BEGIN

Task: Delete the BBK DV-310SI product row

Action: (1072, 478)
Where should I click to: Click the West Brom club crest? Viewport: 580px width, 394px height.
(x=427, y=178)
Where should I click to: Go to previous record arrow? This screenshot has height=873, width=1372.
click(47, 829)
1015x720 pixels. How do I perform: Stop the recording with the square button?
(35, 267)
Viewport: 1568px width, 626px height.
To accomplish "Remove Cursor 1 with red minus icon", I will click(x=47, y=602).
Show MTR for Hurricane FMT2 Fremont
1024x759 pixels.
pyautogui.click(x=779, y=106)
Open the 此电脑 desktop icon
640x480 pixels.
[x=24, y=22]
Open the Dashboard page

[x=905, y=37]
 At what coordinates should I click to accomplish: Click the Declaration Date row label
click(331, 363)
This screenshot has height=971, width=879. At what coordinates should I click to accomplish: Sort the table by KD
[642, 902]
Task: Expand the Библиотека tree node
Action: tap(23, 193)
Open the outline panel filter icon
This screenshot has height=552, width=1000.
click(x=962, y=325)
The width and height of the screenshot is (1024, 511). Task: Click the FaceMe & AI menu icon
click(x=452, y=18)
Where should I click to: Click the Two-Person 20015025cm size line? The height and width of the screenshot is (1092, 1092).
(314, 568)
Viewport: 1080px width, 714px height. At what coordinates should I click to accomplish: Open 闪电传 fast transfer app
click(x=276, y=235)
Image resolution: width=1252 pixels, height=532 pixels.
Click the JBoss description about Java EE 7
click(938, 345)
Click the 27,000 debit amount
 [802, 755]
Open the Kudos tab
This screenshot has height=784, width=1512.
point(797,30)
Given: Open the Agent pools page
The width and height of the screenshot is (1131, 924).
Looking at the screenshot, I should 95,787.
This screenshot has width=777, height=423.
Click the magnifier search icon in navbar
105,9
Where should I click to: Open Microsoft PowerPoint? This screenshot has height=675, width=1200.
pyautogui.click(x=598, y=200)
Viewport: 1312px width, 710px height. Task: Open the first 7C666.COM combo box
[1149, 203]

END

▸ **To do**: This exercise needs each record retyped exactly as shown.

▸ **Task response**:
Task: Delete the BBK DV-310SI product row

Action: (1072, 478)
Where should I click to: Click the West Brom club crest? Viewport: 580px width, 394px height.
(x=427, y=178)
Where should I click to: Go to previous record arrow? This screenshot has height=873, width=1372.
click(47, 829)
1015x720 pixels. How do I perform: Stop the recording with the square button?
(35, 267)
Viewport: 1568px width, 626px height.
To accomplish "Remove Cursor 1 with red minus icon", I will click(x=47, y=602).
Show MTR for Hurricane FMT2 Fremont
1024x759 pixels.
pyautogui.click(x=779, y=106)
Open the 此电脑 desktop icon
640x480 pixels.
[x=24, y=22]
Open the Dashboard page

[x=905, y=37]
 At what coordinates should I click to accomplish: Click the Declaration Date row label
click(331, 363)
This screenshot has height=971, width=879. At what coordinates should I click to accomplish: Sort the table by KD
[642, 902]
Task: Expand the Библиотека tree node
Action: tap(23, 193)
Open the outline panel filter icon
This screenshot has height=552, width=1000.
click(x=962, y=325)
The width and height of the screenshot is (1024, 511). Task: Click the FaceMe & AI menu icon
click(x=452, y=18)
Where should I click to: Click the Two-Person 20015025cm size line? The height and width of the screenshot is (1092, 1092).
(314, 568)
Viewport: 1080px width, 714px height. At what coordinates should I click to accomplish: Open 闪电传 fast transfer app
click(x=276, y=235)
Image resolution: width=1252 pixels, height=532 pixels.
Click the JBoss description about Java EE 7
click(938, 345)
Click the 27,000 debit amount
 [802, 755]
Open the Kudos tab
This screenshot has height=784, width=1512.
point(797,30)
Given: Open the Agent pools page
The width and height of the screenshot is (1131, 924).
Looking at the screenshot, I should 95,787.
This screenshot has width=777, height=423.
Click the magnifier search icon in navbar
105,9
Where should I click to: Open Microsoft PowerPoint? This screenshot has height=675, width=1200.
pyautogui.click(x=598, y=200)
Viewport: 1312px width, 710px height. Task: Open the first 7C666.COM combo box
[1149, 203]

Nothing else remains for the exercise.